Well, you're far better off learning how to use the eval and stats commands to use join less here, quite possibly to avoid using join here at all.
The best thing about join, is how intuitive it seems when you start using it. That's kind of the only good thing though. There are a lot of reasons to avoid join. I won't go into them much but they include pitfalls where your results don't include all the data so the final numbers are wrong and in general join searches will be far slower and you'll be pulling lots of data back to the search head instead of doing work on the indexer nodes.

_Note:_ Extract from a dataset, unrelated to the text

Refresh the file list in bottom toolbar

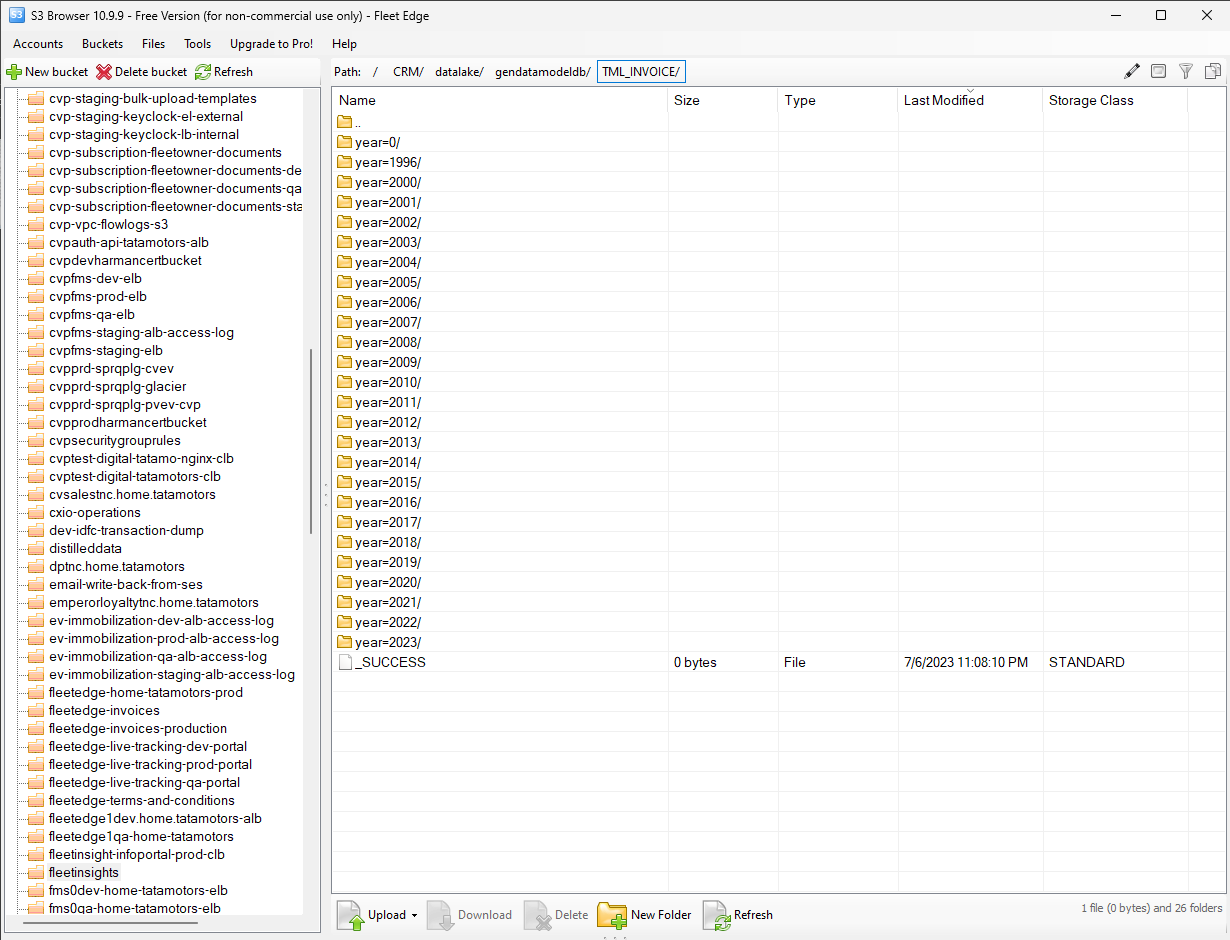click(x=738, y=915)
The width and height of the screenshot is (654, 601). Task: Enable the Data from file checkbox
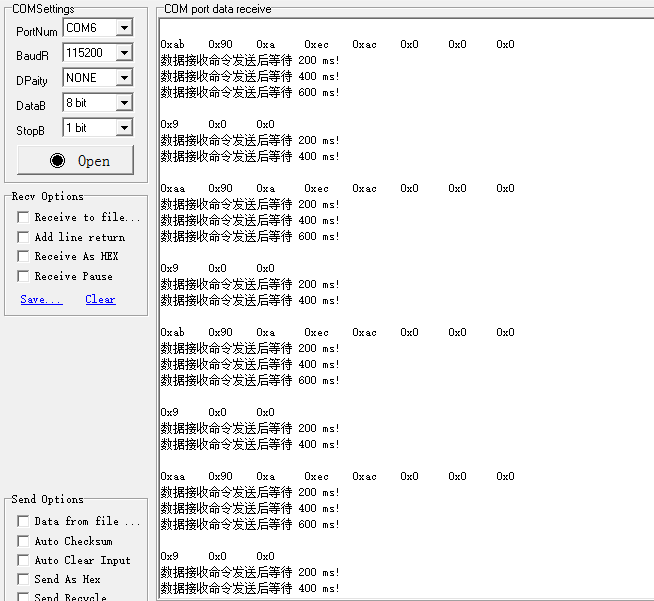[23, 521]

Let's take the first join separately.
index_vmturbo sourcetype="vmturbo:vm"
| join producer_name max=0 [
search index=vmturbo sourcetype="vmturbo:datastore"
| fields datastore_name, entity_id
| rename datastore_name as producer_name, entity_id as join_id
]
This can certainly be rewritten to be done with just eval and stats.
index=vmturbo (sourcetype="vmturbo:vm" OR sourcetype="vmturbo:datastore")
| eval producer_name=if(sourcetype="vmturbo:datastore",datastore_name,producer_name)
| eval join_id=if(sourcetype="vmturbo:datastore",entity_id,join_id)
| stats count by producer_name join_id
The second "join" can be rewritten to not use the join command by very similar methods, except....
that I see you're making that search run over all time. Presumably the main overall search is being run with some specific time range like "last 7 days".
From this point, there are absolutely still several good options open to still not use join here. Rather than guess which one might be appropriate, I'll wait for a comment back from you giving more details on the explicit timerange here, and then I'll update my answer.
UPDATE ----
Alright, if the "groupmember" data does indeed have to represent "all vm's ever", then I recommend just baking this off into something else to give you vastly better performance. The simplest and most versatile, but perhaps a little odd, is to bake the information into a lookup.
1) Create a lookup. Here I'm calling it "all_vms". If you've never done this, you'll have to peruse the Splunk docs around "file based lookups"
2) run this search over all time.
index=vmturbo sourcetype="vmturbo:entitygroupmembers"
| fields entity_id vm_name
| rename entity_id as join_id
| outputlookup all_vms
3) set up a scheduled search to run this slightly different search every so often to add new vm's to the list.
index=vmturbo sourcetype="vmturbo:entitygroupmembers"
| fields entity_id vm_name
| rename entity_id as join_id
| inputlookup append=t all_vms
| dedup entity_id vm_name
| outputlookup all_vms
At this point you'll have a lookup file with two columns entity_id and vm_name, it'll stay relatively up to date as long as nobody messes with that scheduled search.
(Other options are to make an oldschool summary index, and also to raise the ante and make an accelerated data model so you can use tstats )
Anyway, assuming you went with a nice simple (somewhat manual) lookup solution, you can then join the rows from this lookup onto our other search and then re-group everything with stats.
index=vmturbo (sourcetype="vmturbo:vm" OR sourcetype="vmturbo:datastore")
| eval producer_name=if(sourcetype="vmturbo:datastore",datastore_name,producer_name)
| eval join_id=if(sourcetype="vmturbo:datastore",entity_id,join_id)
| stats count by producer_name join_id
| inputlookup append=t all_vms
| stats sum(count) as count by producer_name join_id vm_name
Notes:
The real nitty gritty around the various fields and isn't really specified here, which is fine. But just note that in the last stats command you may actually need something a little different stats values(producer_name) values(vm_name) by join_id
Or there may well be other fields join was carrying along that are actually important, that we need to now explicitly pass through in our stats expressions.
For further reading, I gave a talk at conf2016 called "Let Stats Sort it Out", the slides for which you can find on the following page under "march 2015"
http://wiki.splunk.com/Virtual_.conf
Some of the examples are pretty advanced, and it assumes a fairly deep familiarity with eval and stats, but with all its examples you may find it useful.